Isso sem falar na subnotificação. “Existem evidências fortes de classificações insuficientes (subnotificações) gigantescas”, diz Valenti. “Quando analisamos o número de mortes por insuficiência respiratória, que ocorre em casos graves de covid-19, no período de março a maio, entre 2019 e 2020, observamos que o valor chega a ser no mínimo três vezes maior neste ano.
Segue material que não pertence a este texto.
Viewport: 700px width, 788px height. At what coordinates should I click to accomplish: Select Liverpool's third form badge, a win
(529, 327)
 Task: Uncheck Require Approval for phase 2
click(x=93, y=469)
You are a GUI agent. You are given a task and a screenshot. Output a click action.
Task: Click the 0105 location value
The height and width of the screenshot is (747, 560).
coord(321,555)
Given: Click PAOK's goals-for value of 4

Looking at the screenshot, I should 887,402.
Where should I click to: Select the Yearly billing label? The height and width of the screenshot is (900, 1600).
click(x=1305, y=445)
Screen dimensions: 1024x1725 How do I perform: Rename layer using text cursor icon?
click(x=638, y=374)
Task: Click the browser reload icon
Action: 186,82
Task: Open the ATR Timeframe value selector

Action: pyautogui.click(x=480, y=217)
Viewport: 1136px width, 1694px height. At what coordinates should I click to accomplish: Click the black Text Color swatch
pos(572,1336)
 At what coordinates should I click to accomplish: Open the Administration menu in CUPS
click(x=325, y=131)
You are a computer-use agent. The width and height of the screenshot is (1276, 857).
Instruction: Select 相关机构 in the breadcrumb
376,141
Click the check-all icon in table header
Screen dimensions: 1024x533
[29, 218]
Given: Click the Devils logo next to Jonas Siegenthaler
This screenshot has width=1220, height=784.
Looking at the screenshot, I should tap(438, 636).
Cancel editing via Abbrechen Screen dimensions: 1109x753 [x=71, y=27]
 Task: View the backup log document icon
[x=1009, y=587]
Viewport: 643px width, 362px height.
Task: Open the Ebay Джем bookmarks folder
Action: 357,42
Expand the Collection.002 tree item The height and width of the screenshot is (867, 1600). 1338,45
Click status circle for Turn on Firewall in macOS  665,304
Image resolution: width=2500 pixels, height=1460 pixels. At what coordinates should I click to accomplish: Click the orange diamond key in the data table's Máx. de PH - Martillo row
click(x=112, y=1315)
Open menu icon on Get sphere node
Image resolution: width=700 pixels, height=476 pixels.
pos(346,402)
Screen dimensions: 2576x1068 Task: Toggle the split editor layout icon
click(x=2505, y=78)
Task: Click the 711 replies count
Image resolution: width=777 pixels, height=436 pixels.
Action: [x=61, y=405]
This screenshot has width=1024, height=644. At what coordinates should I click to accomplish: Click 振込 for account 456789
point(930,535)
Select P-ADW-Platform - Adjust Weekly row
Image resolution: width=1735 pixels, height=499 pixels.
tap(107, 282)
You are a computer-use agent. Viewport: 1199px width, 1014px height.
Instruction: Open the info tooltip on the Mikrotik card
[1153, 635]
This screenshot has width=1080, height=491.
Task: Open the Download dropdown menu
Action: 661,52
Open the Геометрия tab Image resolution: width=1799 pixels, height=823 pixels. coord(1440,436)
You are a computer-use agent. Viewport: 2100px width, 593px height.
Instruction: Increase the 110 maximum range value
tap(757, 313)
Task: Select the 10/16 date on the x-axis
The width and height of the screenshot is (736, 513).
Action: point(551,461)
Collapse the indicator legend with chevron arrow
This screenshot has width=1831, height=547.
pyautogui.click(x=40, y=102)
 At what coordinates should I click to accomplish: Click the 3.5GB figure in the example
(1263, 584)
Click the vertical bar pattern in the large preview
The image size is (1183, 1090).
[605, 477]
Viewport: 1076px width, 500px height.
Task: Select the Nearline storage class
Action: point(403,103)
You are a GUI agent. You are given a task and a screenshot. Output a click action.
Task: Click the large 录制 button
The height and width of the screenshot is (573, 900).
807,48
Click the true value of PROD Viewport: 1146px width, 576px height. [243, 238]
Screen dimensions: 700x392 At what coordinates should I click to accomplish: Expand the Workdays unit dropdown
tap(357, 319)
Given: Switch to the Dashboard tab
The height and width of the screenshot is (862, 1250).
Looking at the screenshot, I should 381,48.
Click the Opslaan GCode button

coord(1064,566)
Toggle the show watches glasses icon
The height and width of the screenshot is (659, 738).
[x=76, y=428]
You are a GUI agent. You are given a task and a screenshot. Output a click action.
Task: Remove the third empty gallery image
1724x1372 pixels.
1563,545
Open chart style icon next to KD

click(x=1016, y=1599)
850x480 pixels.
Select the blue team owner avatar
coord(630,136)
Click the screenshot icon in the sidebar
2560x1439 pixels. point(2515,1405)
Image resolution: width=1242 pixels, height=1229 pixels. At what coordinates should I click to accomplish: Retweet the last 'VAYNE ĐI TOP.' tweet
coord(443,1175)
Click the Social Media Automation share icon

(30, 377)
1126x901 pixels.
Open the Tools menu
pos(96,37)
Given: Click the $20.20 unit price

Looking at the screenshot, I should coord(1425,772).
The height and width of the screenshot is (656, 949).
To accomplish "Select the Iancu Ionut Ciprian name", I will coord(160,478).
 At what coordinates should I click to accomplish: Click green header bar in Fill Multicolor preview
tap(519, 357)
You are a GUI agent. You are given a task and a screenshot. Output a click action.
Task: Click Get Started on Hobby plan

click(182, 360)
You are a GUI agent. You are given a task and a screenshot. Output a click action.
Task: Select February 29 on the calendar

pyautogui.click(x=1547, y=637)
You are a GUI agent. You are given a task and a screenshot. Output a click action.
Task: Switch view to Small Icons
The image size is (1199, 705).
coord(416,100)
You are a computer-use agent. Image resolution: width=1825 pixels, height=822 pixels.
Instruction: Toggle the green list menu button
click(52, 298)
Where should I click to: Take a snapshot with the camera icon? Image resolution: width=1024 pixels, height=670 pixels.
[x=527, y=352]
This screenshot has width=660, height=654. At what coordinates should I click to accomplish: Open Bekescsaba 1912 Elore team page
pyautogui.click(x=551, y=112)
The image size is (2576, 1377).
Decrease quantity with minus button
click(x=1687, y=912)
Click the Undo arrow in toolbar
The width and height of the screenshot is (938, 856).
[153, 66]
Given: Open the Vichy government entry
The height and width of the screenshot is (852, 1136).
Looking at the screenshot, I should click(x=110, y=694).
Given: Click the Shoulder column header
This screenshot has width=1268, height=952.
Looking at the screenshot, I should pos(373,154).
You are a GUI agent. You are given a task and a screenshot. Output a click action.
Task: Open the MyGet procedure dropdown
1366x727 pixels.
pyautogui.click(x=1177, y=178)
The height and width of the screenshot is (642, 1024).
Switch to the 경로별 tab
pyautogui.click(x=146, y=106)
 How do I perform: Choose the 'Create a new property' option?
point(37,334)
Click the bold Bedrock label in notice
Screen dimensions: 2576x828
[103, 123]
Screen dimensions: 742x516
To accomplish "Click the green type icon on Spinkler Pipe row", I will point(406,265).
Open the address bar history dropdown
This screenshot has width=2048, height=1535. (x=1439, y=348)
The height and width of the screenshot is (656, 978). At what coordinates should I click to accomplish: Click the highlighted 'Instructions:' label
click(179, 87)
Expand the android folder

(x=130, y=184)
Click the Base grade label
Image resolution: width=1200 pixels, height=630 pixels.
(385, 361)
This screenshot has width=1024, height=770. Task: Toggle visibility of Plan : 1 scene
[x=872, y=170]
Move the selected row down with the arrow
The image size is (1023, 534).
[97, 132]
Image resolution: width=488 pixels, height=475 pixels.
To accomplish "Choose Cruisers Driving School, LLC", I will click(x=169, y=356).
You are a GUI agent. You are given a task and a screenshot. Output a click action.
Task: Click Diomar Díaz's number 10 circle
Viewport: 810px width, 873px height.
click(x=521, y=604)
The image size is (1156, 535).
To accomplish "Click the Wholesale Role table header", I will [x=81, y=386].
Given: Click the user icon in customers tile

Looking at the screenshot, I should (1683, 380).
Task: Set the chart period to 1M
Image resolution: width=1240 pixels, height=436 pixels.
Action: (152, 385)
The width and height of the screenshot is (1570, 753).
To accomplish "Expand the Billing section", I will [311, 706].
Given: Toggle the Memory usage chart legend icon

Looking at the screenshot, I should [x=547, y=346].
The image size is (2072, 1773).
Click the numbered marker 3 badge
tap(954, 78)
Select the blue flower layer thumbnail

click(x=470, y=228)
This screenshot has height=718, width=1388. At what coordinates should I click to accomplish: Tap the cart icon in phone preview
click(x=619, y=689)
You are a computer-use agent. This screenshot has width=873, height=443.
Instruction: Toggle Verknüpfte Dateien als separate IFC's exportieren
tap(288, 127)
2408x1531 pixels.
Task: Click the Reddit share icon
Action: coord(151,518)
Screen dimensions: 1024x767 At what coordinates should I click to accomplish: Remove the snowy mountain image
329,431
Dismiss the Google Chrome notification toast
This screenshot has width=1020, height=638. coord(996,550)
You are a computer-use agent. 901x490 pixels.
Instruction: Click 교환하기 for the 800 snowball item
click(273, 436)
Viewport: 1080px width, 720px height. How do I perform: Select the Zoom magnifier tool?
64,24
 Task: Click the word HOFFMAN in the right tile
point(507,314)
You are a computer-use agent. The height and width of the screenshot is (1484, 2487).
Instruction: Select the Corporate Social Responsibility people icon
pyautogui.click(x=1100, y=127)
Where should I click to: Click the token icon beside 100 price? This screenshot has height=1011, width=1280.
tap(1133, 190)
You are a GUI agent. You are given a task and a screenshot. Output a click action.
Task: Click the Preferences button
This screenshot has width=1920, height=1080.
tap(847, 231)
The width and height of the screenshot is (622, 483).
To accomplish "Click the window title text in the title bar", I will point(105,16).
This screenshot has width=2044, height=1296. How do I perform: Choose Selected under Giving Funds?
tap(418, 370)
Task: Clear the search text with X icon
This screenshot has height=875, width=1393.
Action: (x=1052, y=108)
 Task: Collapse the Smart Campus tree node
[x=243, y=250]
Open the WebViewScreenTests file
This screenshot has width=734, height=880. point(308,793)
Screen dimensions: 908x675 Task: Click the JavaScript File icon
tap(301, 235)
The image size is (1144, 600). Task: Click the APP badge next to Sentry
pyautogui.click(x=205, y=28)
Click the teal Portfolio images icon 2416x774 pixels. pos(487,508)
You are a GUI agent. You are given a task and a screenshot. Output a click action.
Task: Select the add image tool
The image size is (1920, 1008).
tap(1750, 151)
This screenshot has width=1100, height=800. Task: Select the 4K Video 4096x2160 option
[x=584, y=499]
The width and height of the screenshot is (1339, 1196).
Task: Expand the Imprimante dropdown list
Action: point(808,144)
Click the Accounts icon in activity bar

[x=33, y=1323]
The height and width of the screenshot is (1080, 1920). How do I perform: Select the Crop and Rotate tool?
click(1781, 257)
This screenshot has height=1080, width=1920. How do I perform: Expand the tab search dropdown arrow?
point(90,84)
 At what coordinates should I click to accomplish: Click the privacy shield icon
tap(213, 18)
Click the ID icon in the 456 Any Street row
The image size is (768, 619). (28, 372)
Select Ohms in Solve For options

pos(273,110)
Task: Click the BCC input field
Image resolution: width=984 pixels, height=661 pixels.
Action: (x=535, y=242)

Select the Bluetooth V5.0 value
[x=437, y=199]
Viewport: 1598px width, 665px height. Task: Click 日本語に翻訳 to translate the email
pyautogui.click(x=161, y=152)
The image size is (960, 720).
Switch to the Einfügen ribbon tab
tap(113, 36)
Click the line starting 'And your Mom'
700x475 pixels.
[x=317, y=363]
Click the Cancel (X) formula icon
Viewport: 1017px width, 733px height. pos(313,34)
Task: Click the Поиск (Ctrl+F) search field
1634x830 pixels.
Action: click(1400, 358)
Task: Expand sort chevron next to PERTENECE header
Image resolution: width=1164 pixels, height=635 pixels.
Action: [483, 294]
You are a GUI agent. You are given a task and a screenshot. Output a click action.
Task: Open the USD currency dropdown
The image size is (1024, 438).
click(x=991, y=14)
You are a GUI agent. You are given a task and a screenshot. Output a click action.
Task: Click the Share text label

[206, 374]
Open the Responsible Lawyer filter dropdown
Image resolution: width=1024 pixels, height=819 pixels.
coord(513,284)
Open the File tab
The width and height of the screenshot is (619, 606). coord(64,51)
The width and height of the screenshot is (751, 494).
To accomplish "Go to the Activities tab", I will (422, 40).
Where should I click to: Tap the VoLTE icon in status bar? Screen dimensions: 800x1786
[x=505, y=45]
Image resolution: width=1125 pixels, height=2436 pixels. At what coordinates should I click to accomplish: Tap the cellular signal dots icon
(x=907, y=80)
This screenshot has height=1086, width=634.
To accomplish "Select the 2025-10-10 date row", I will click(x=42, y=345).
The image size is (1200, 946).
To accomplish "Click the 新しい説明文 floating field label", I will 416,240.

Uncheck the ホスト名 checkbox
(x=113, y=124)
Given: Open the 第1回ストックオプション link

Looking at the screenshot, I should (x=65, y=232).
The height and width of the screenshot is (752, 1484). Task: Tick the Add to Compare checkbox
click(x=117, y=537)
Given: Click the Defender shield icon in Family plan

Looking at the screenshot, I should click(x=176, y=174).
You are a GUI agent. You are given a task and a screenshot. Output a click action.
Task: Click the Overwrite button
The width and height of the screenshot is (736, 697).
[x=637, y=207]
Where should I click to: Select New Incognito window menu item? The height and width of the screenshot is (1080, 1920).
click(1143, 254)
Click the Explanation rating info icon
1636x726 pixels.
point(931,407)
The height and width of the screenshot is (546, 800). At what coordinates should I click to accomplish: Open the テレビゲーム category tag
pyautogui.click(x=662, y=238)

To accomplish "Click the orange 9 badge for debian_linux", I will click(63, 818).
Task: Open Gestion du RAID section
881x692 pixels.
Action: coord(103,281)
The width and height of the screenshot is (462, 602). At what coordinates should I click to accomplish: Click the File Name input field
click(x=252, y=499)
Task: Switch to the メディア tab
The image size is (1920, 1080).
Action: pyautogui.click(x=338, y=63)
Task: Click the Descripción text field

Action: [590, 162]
Isso aponta uma imensa subnotificação.”
Segundo Menezes, um dos objetivos do trabalho é ajudar os governos a se organizarem para o que está por vir. “Infelizmente parece, com as políticas do governo federal e as eventuais aberturas determinadas por alguns governadores, que vamos tender para a pior situação”, lamenta. “Nesse cenário, calculado pela equipe da Casa Branca [sede do governo dos EUA], o Brasil pode chegar a cinco mil mortos por dia em agosto.”
Valenti acrescenta: “Nossos resultados apontam que, apesar de existir fortes indícios de que o distanciamento social evitou mortes, o que corrobora a literatura científica, levantamos dados que reforçam a necessidade de maior exigência dessas medidas.”